A House of Dynamite, le nouveau Kathryn Bigelow, intéressant dans sa structure, dans le sens où face à cette intensité pure du moment (le suspens étant concentré sur une poignée de minutes, durant lesquelles le sort du monde occidental est suspendu à la trajectoire d’un missile nucléaire), Bigelow prend la décision de rejouer, trois fois, à travers trois points de vue différents, cette suspension, comme si le but du film n’était pas de savoir si l’explosion allait survenir, mais en quoi le frisson de sa possibilité terrasse toute conflagration a posteriori. Une forme de 24, mais dont le split screen ne se ferait pas dans la même unité temporelle, mais dans un ressassement mélancolique qui s’est extrait de la conclusion de son histoire (La Fin de l’Histoire aurait d’ailleurs été un très bon titre). Mais tout cela est conceptuel, des éléments sur lesquels il est agréable de gloser à l’écrit – parce qu’en termes intuitifs, la réussite est loin d’être totale et le film n’est jamais aussi bon que dans son acte 1, lorsqu’on vit pour la première fois la situation, soufflante de réalisme, à travers le point de vue de Rebecca Ferguson. L’acte 2, plus rébarbatif, a pour intérêt de nous introduire au concept de fresque que Bigelow veut mettre en place, comme un grand miroir sur un très court moment d’intensité, et il est passionnant de découvrir ce que chaque personnage, aperçu jusqu’à maintenant dans un coup de vent, ou simplement à travers leur écran de visio, vit réellement, comme si le suspens ne se décuplait pas dans son déroulement mais dans le déploiement effectué à travers la perception de chacun, tel un mille-feuille de l’angoisse.
Et donc l’on espérait que l’acte 3, passé l’introduction du concept, saurait hausser le niveau. Sauf que, lorsqu’on emprunte le dernier point de vue du film, l’on est un peu ennuyé.
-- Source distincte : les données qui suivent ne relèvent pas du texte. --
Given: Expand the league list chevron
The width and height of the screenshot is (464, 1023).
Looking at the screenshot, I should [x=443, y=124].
Surtout, l’on ne comprend pas pourquoi Bigelow, visiblement si désireuse de proposer un récit urgent et moderne, sur la possibilité d’une guerre nucléaire, préfère faire de son président un doublon évident d’Obama (joué par Idris Elba), dont la relation avec sa femme et ses filles rappellent clairement l’ancien président. C’est un peu comme si Bigelow, démocrate, portait tant en horreur Trump qu’elle préférait refouler son existence et le rayer de l’histoire. Pourtant son film est un écho clair à ce dernier. Et il aurait été mille fois plus intéressant s’il avait osé embrasser le réel jusqu’au bout et mis un Trump à la Maison Blanche.
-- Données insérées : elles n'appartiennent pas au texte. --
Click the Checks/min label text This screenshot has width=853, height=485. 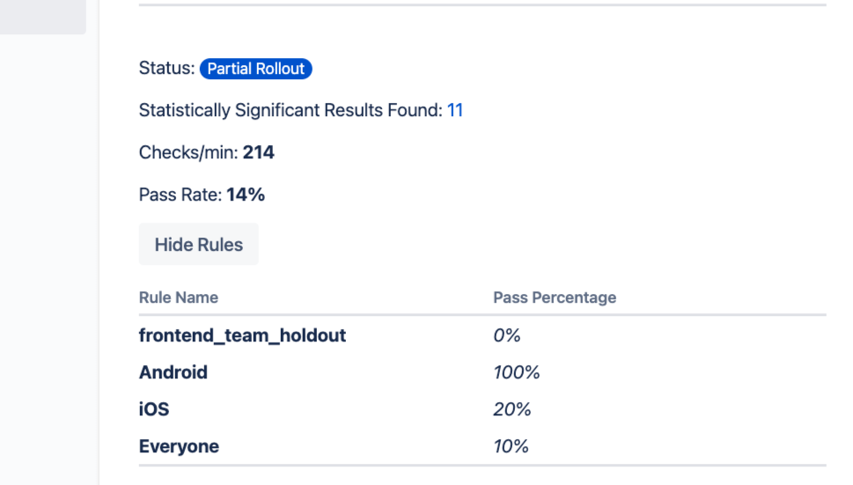[x=188, y=152]
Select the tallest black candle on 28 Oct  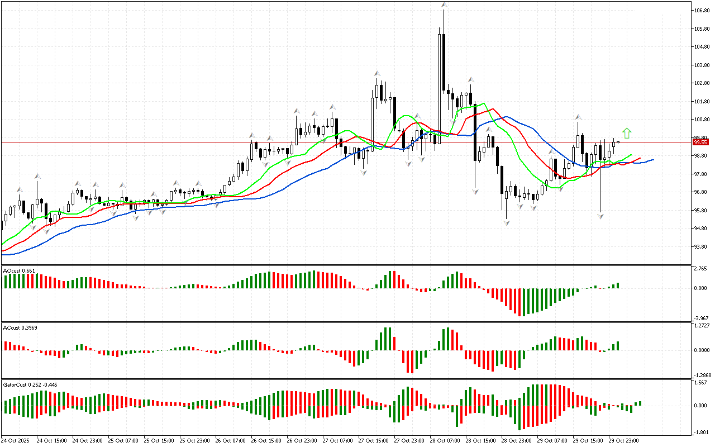click(x=444, y=61)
Par conséquent, cet acte 3 paraît faux, bancal, dépassé, et l’on est peu intéressé par les atermoiements existentiels d’Elba (pressé par ses commandants de déclencher une riposte, et donc de démarrer une guerre nucléaire, avant même que le premier missile ait touché sa cible), parce que l’on ne peut s’empêcher de voir ici un film qui paraît avoir 15 ans de retard. Brutalement l’œuvre entière devient hypocrite, en décalage avec son sujet : elle n’est plus ce qu’elle dit. Face à ces personnages qui refusent d’admettre l’existence du missile fonçant sur eux, face à ce récit se voulant brutal et réel, l’on comprend que c’est le film lui-même qui se met en dehors du réel et préfère vivre dans une Amérique fantasmée et qui n’existe plus. Le concept ainsi passionnant du film, et qui fonctionne une grande partie du temps, finit dans le dernier acte par faire pschit, en proie aux turpitudes qu’il comptait dénoncer. Dommage. Mais intéressant. 2/5.